$\mathbf{Problem:}$ Let stripe $S=\{z\in \mathbb{C}|0<\Re(z)<1\}$, $f$ is analytic in $S$ and continuous to the boundary of $S$. Suppose $|f(z)|\leq e^{C|z|^{2-\delta}}$ for some $C>0$ and $\delta>0$. Define $\displaystyle M(x)=\sup\limits_{y}|f(x+iy)|$. Then $M(t)\leq M(0)^{1-t}M(1)^{t}$ for $0\leq t\leq 1$, which means $logM(t)$ is a convex function.

$\mathbf{Proof:}$ First let us prove if $M(0)\leq 1$ and $M(1)\leq 1$, then $|f|\leq 1$.

Fix $\epsilon>0$, define $F(z)=e^{\epsilon z^2}f(z)$ on $S$, then $|F(z)|\to 0$ as $z\to \infty$. By the maximum principle, $\sup_S|F(z)|$ must occur on the edge of $S$.
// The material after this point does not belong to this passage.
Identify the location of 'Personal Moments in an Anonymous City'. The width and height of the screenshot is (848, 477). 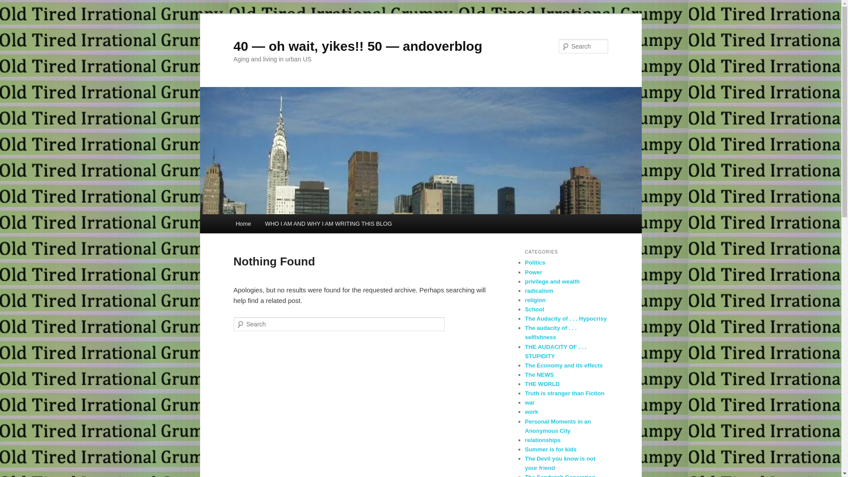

$|F(z)|\leq e^{\epsilon z^2}$ for $z\in S$

Let $\epsilon \to 0$, we get $|f(z)|\leq 1$ for $z\in S$.

For the general case, define $F(z)=f(z)M(0)^{z-1}M(1)^{-z}$, then $|F(z)|\leq 1$ on $\partial S$. And $F$ has growth rate no more than some $e^{C|z|^{2-\delta}}$, so apply the above result, we know that $\sup_S |F(z)|\leq 1$, which means $\sup_S |f(z)|\leq M(0)^{1-z}M(1)^{z}$.

Let $z=t\in [0,1]$, we get the conclusion.

$\text{Q.E.D}\hfill \square$

$\mathbf{Remark:}$ $f$ can not grow too fast, otherwise this theorem fails.

Consider $\displaystyle f(z)=e^{e^{\pi(z-\frac 12)i}}$ on $S$. Easy to verify that $|f(z)|\leq 1$ on $\partial S$. But on $\Re(z)=\frac 12$, $f$ grows extremely fast.